Arrogantly, we believe that our ideas are freely constructed of new cloth rather than rehashed and reassembled concepts put forward by earlier minds—the great masters of knowledge. The overlap of isms,
the heavy academic borrowing
between separate fields of inquiry, should make self-evident that the places of higher learning—universities and brothels alike, deal more in recycling than in discovery.

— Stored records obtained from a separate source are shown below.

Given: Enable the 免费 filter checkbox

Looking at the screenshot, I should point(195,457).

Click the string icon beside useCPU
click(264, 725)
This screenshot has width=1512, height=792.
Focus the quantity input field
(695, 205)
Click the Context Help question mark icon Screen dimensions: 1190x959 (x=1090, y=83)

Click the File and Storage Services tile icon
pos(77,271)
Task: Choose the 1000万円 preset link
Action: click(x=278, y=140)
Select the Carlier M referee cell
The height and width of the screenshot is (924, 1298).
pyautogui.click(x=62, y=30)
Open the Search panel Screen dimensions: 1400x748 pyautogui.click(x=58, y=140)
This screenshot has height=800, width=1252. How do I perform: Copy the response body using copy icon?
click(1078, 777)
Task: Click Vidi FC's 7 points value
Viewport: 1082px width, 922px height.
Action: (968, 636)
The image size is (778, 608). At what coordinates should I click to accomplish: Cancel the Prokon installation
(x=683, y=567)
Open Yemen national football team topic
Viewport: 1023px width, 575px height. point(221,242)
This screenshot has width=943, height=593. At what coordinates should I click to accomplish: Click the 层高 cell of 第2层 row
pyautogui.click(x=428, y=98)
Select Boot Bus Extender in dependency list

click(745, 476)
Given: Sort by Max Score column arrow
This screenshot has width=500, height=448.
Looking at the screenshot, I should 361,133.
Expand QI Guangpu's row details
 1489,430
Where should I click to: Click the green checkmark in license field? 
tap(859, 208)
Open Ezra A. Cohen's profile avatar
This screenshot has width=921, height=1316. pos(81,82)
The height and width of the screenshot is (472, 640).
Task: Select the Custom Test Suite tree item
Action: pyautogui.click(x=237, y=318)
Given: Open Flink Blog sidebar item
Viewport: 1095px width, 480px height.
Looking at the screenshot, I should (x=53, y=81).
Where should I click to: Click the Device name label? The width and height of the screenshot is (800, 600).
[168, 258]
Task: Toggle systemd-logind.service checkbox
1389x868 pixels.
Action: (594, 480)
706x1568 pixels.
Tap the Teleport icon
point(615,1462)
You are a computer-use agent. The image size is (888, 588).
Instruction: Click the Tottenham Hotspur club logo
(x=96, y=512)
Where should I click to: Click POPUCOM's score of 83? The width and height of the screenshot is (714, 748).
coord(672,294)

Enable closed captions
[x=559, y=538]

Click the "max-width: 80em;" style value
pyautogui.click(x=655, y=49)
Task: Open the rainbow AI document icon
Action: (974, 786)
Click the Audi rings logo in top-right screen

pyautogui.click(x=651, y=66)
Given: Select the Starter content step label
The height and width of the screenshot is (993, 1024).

Well, we may not be capable of original thought, but we certainly are capable of original experience—our own to begin with. I am one of a few among a few. I am a keeper. I belong to a group—unaffiliated, small in number, and frightened—a small group of people who seek to preserve the knowledge from the fecund past. I read and store many books. I am a keeper of the knowledge that is passing out of fashion and out of view—a distant lonely woman in the rearview mirror. She is waving; Remember me
is all she asks.
I don’t know why or how I began meditating on a daily basis. It was probably the influence of some mystical alcoholic woman friend that got me started. That would be typical for me. I really don’t recall what fascination it originally held—sitting like a stone idol on cushions, sometimes in a roomful of complete strangers. Of course, most of the time, I meditate in the rich comfort of my rural home, in my special chair in my morning room with the big glass that lets in the sun and shades of green from many different trees. Also this room is witness to deer eating my neighbor’s roses and morning birds squawking—carrying on like madmen running from a church fire. Through all, I sit and meditate. I do not chant. I have been instructed in chanting, too, but I reject all dogma—I don’t darken church doors or synagogue pews, and I have even walked out of a Buddhist ceremony that got too weird with its platitudes and certainty.
I am not irreligious. Not at all, really—but I have never found a religion that delves deeply enough into the visceral essence of things. After all, these seem precisely to be the sorts of queries into which religions are chartered to inquire. Organized and regimented religions seem to skate along the edges of truth but never give themselves up to the experience of falling in. The big religions, like multinational corporations, hold to self-evident scripts and never go beyond the yellow tape separating the casual believer from the existential boring down
that is requisite to curious reasoning and mental balance.
You will no doubt be wondering what this imbecile
believes may be the missing element for properly spiritual inquiry. Well, I am not ashamed to say, I mean the simple and honest but unabashed experience of the thing. I am inclined toward the kind of fervor demonstrated by floggers and monks and holy rollers—but without the schmaltz. I mean deep, intellectual contemplation and heartfelt stillness that lets in something beyond the ordinary sanitized readings that are offered up like a handbook for working in a bicycle tire factory.
There are some things—ideas—that I have stumbled upon that are, for me, equally comforting and disturbing. Again, these thoughts are not original to me.
In his overwhelmingly insightful book The Untethered Soul, Michael A. Singer[1]∗ describes the voice inside our heads. All of us have this voice, which engages in endless mental dialog inside our heads, and never stops.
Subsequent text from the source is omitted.